Nothing much phases me.
It's meeting the needs of the other 3 plus Davy that sometimes, often times, throws me for a loop.
I won't lie.
It seems like every time I sit down to nurse the baby, someone needs me to wipe their bottom.
Or every time I sit down to nurse the baby and read someone a book, someone needs a snack.
Or every time I sit down to finally eat my breakfast, lunch or grab a bite of something, anything, someone says, "can I have a bite of that?"
"Can you get down our race track, Mommy?"
"Can you play Crazy Eights with us, Mommy?"
"Can you make Lilly stop drawing on my paper, Mommy?"
"Davy smells stinky."
"I'm stuck in the tree!"
"Davy has spit up."
"Can you read to me?"
And sometimes, I just want to say no.
Because I want some personal space.
I don't mind crowds. I don't get claustrophobic. I don't need an extra seat between me and someone else at the movies.
But those things only last for a time.
After a while, I like some space.
That's understandable right?
But I am realizing that my need for personal space and their need to be near me are at odds right now.
They want to be near me.
They long to be.
And when I push them away, it hurts.
One afternoon last week I was sitting on the couch nursing the baby.
It was the end of the day.
It was hot.
I was sweaty and tired.
James came and sat down next to me, leaned his hot, heavy body against me, and stayed.
All I could think of at that moment was that I wanted space.
I NEEDED it.
I had a baby attached to me, sucking on me, for heaven's sake!
That was more than enough.
So I said in the nicest voice I could muster, "sweetie, could you not lean on me right now? It's so hot and I'm sweaty and the baby is sweaty and you're sweaty."
But as he turned away from me I saw the hurt in his eyes.
And in that moment, I knew I was the most selfish of mothers.
He needed me more right then than I needed my personal space.
How many other times have I done that and been completely unaware of how much I have hurt him?

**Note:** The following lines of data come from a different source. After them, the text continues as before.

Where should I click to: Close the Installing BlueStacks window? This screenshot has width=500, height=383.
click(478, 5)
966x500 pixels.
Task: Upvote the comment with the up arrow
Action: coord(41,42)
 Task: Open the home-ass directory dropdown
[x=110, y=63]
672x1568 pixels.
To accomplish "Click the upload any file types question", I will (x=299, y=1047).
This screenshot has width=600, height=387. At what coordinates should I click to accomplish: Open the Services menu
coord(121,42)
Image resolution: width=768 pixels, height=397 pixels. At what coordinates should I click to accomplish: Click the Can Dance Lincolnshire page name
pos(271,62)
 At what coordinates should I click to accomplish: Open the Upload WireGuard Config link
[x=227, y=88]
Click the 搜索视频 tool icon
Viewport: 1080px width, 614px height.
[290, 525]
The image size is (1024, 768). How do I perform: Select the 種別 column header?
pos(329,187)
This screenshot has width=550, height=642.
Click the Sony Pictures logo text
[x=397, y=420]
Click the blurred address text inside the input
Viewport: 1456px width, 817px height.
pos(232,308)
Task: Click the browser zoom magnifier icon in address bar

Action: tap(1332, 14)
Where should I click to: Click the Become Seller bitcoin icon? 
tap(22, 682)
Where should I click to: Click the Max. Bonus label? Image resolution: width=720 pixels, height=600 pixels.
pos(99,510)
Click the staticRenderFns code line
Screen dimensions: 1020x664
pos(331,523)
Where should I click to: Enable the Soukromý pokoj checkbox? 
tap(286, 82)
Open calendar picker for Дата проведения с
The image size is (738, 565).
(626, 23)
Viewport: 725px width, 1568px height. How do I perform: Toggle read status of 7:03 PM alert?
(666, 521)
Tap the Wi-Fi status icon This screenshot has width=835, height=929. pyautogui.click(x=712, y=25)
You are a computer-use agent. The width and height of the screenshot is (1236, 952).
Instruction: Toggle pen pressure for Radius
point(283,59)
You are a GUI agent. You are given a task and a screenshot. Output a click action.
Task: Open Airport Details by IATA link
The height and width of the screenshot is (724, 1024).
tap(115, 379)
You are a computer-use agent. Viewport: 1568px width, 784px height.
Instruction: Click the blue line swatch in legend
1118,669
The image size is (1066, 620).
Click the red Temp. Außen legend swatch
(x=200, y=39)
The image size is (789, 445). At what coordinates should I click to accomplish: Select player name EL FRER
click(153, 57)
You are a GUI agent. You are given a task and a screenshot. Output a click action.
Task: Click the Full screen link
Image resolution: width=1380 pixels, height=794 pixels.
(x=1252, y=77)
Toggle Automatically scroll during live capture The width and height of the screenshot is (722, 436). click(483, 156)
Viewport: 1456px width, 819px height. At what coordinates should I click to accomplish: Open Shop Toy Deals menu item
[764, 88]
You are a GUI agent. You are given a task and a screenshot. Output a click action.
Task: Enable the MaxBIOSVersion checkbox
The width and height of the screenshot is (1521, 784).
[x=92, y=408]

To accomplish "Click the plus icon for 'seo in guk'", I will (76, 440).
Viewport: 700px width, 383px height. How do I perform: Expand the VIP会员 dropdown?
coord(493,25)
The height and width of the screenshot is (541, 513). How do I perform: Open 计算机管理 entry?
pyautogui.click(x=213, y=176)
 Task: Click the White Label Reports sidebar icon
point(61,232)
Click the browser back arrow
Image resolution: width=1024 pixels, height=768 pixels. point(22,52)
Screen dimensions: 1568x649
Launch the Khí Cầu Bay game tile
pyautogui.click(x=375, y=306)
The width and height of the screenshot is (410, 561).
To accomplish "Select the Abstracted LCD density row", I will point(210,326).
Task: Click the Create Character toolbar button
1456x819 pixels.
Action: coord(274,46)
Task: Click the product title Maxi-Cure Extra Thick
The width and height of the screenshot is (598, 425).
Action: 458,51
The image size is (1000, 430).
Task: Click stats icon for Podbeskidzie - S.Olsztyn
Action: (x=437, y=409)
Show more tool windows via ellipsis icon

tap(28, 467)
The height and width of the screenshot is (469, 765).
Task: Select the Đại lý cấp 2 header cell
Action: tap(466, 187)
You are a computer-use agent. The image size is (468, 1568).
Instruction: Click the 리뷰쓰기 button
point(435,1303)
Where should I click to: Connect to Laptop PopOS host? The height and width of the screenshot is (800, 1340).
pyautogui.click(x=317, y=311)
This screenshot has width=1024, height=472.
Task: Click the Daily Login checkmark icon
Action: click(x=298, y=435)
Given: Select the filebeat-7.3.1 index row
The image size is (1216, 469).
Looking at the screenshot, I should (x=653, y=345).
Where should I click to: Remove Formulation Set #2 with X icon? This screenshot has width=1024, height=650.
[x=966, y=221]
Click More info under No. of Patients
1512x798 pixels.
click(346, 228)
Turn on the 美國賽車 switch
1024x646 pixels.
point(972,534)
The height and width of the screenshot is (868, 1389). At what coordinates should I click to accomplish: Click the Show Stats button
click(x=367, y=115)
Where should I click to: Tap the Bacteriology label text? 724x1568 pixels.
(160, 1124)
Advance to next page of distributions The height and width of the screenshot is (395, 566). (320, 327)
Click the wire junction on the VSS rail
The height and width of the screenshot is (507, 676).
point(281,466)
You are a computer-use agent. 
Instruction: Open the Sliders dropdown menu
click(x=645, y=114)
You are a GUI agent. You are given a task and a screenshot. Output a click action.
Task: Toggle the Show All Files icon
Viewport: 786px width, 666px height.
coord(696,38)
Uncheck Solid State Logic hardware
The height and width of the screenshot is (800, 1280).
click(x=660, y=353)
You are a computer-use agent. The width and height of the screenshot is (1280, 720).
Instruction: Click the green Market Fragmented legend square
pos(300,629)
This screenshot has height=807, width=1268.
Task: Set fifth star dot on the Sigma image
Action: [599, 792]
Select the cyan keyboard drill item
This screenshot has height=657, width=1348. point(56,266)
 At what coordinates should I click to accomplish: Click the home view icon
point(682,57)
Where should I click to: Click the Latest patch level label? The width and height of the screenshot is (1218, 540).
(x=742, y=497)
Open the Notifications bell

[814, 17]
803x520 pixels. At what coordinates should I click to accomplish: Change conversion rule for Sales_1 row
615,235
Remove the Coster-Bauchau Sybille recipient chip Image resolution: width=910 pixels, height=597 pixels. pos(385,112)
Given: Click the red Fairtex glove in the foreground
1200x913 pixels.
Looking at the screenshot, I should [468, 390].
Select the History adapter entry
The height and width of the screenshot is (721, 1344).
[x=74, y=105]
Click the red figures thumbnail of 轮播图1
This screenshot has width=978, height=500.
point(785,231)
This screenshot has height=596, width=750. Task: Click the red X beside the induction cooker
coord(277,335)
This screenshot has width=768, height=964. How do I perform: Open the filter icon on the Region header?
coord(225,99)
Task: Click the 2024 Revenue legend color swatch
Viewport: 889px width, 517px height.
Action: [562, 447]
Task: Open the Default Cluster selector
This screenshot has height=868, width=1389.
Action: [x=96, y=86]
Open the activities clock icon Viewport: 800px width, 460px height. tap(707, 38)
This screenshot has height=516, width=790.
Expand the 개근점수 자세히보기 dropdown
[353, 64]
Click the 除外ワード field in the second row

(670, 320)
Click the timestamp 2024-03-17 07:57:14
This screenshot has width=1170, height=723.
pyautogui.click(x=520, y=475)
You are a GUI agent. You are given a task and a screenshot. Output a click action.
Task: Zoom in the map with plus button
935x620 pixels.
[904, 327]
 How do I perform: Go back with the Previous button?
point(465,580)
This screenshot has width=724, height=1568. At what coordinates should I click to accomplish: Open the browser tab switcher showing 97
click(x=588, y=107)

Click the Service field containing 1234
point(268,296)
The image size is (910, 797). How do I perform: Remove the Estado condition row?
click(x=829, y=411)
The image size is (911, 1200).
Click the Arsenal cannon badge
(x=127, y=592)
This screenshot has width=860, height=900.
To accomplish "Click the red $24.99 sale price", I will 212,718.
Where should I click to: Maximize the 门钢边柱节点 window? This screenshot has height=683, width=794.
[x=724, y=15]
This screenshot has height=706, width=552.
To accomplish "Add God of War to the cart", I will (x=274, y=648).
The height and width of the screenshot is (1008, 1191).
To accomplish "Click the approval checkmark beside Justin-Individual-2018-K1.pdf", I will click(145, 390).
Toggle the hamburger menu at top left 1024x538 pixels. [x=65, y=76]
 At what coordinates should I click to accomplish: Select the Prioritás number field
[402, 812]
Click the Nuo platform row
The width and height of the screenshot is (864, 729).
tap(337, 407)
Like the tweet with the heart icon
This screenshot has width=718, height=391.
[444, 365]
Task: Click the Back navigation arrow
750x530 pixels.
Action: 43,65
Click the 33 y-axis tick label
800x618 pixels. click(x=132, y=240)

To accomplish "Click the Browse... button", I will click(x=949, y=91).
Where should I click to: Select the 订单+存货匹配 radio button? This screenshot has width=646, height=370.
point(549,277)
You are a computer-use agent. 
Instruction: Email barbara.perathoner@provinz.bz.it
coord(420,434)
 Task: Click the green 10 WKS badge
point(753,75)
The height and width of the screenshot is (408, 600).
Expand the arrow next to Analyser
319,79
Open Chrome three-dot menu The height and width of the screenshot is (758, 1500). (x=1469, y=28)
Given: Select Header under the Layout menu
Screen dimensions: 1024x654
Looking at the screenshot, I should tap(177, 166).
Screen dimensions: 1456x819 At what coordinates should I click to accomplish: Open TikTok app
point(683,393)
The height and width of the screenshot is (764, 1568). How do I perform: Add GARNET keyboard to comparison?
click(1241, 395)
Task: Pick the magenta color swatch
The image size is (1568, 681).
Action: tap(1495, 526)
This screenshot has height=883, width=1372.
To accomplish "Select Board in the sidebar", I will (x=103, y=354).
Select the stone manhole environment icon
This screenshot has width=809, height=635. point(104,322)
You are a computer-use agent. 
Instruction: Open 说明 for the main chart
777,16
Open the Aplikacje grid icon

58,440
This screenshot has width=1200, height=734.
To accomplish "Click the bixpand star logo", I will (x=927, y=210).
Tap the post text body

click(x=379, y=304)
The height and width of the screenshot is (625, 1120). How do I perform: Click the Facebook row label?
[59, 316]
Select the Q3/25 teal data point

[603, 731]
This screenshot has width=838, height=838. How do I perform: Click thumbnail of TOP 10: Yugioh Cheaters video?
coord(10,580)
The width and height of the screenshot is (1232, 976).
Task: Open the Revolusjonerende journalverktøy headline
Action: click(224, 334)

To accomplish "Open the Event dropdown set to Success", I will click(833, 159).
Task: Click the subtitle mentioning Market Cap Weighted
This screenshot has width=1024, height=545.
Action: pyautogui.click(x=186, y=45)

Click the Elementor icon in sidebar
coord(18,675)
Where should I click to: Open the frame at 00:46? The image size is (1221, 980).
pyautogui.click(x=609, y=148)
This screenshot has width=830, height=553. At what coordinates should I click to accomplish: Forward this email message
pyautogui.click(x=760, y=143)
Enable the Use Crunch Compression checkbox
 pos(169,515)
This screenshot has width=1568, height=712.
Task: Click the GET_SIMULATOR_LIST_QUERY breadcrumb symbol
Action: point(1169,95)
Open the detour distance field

Or the others?
Who knows what door he was trying to open that I had just shut in his face.
I often feel so justified in my need for space, for time, for "just 5 minutes".
But at what cost?
It is not easy to overcome selfishness.
When Davy is, again, attached to my breast, when there is a boy on each side of me, leaning hot, sticky bodies against me, when a girl climbs under my legs and over them, all while I read a book aloud to them, I sometimes feel my skin crawl.
I feel ashamed admitting it, but it's true.
I'd like to ask them if they could just sit in the chairs across from me, if Lilly could get the heck off my legs and if they could at least wait until Davy is done nursing.
But instead, I am trying to remember that they crave closeness right now.
They need me.
And I want them to remember me pulling them close, not pushing them away.
But it's not easy, this dying to self.
This weekend I was hot and sweaty after yard work and washing the car.
The kids were already in the pool when I came out in my bathing suit to join them.
"Are you going in the pool with us Mommy?" cried 3 voices almost in unison.
"Yes I am!"
You would have thought I said I was taking them to Disneyland.
Here's something else that's shameful to admit.
Far too often I use that time that they are happily playing to get something done.
Clean the bathroom, make a phone call, load the dishwasher, sweep, or some other task that I deem more important than time spent with them.
How much fun we had in that pool.
So much so they asked me again today, "are you coming swimming with us today, Mommy?"
"Yes I am!"
And not after I fold the laundry.
They just want to be with me.
"For the entire law is fulfilled in keeping this one command:
love your neighbor as yourself."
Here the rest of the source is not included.